There are few leaders who would choose to shift work or reduce thoroughness. If the business wants more productivity from a team, delivering work of lower quality or delivering far less work as a result of burnout and not good strategies. If we want more productivity, doing less work is actually a strategy. In Agile we often say “You have to go slow to go fast.”, with the analogy that if a pipe leaks when running at 100%, the solution is often to run at 80%. This is why so often in Kanban, simply reducing WIP will allow for better results.
But, if it’s a spreadsheet problem, we can show that over the past 3 months, we’ve reduced WIP and each time we decreased cycle time as well, up to a point. After that, any further reductions increased our cycle time. It’s a spreadsheet problem since it can be compared numerically! We can also do things like say our average Scrum velocity is 100 and that the feedback we’ve received from the business is that people get their deliverables about 20% later than the business needs them (but always on time). If each team member contributes about 20 points to that 100, adding another team member is a spreadsheet problem!
At a certain point, adding more team members will not continue to add capacity to the system, just as further reducing WIP will also not improve our cycle time, but as we learned from the Hubbard book above, making decisions with data is always better than a wild guess.
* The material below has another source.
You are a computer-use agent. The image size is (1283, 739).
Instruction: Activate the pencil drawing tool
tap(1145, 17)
Driving decisions from data can be seen in many different areas of the business. In DevOps we often talk about Gene Kim’s 1st Way where we are trying to optimize the overall performance of the system. Creating a local optimization will generally not be our best investment in overall throughput. A simple example would be adding a 3 inch pipe to the end of a 2 inch pipe. The bottleneck is still going to be the 2 inch pipe. But we have techniques available to us to turn that problem into a spreadsheet problem. Borrowing from Lean manufacturing, we can apply the principle of Value Stream Mapping where we look at each step in the value stream and record which components take the most amount of time. If our spreadsheet at the completion of the exercise shows that a single step takes 2.5 out of a total of 3 hours required for a value stream, we know where to focus our energy.
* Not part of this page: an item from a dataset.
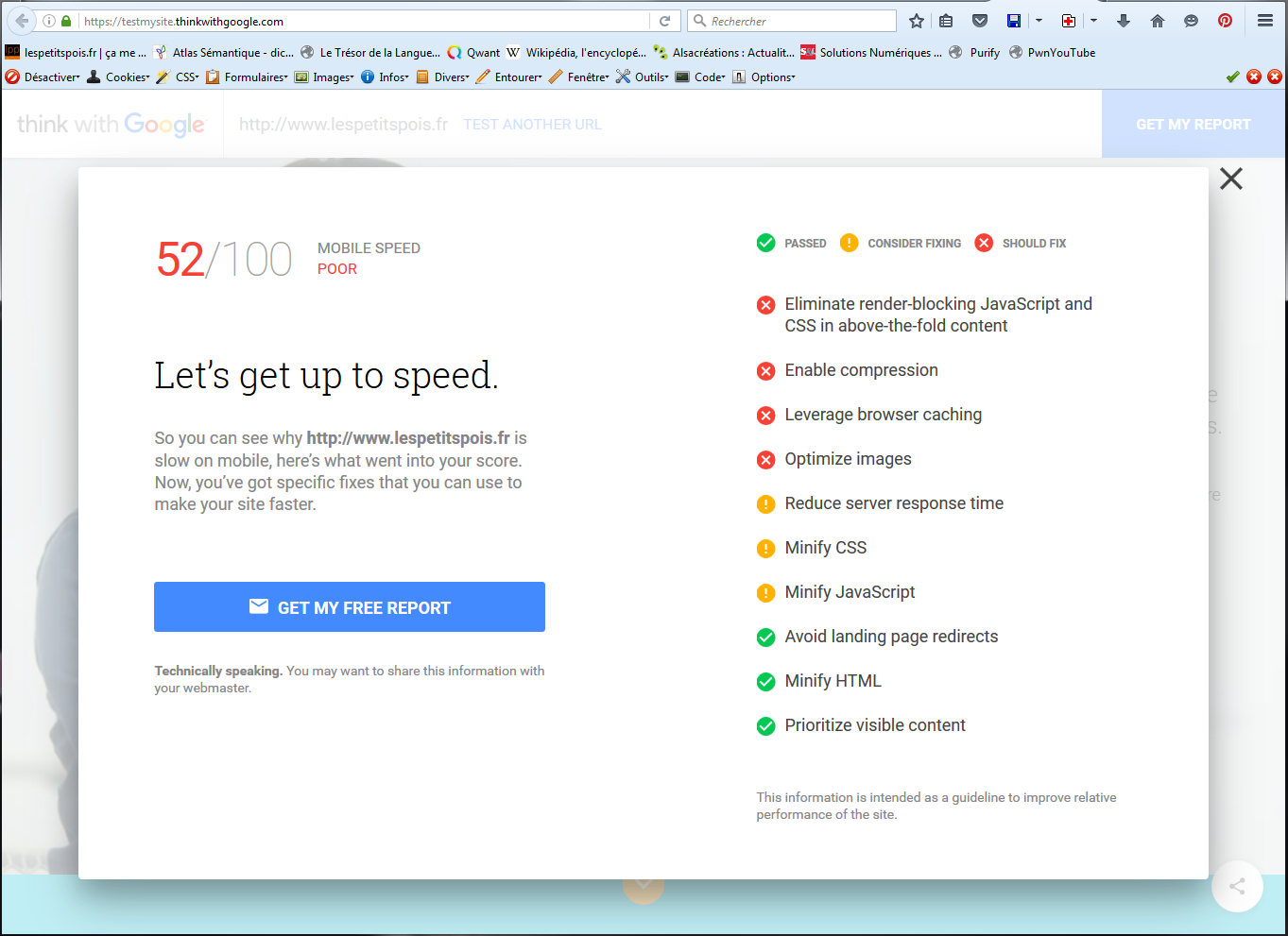Reload the page with the refresh icon
1288x936 pixels.
click(665, 21)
Finally, there was a time I had to go to an executive vice president and ask for a budget to build a continuous delivery pipeline. This would enable us to do automated testing of code being written to ensure that we had high quality in our code and in the result. One of the principles we learn from Jez Humble and Dave Farley in their book on the topic is that the amount of confidence we will have in the quality of our deliverable is related to the amount of testing that we do. If I do very little testing, I will have low confidence. If I do a large amount of testing I will have higher confidence. We worked out how much coverage we felt we could build for different dollar amounts. When asked how much money we needed for the new pipeline, we made it a spreadsheet problem, and asked how confident they wanted to feel in the product. We turned a technical problem into a business problem. After that, it was up to the business to decide how they felt about the investment.
Be Data Driven
If all we have are opinions, sometimes that’s the best we can do. If we can get any amount of data, we will almost always be able to make better decisions. If we are operating value streams where we keep track of flow metrics related to team capacity, or testing code coverage, we can often make much more educated and informed decisions about both the capacity and outcomes of the many systems in which we operate. Choose to be data driven.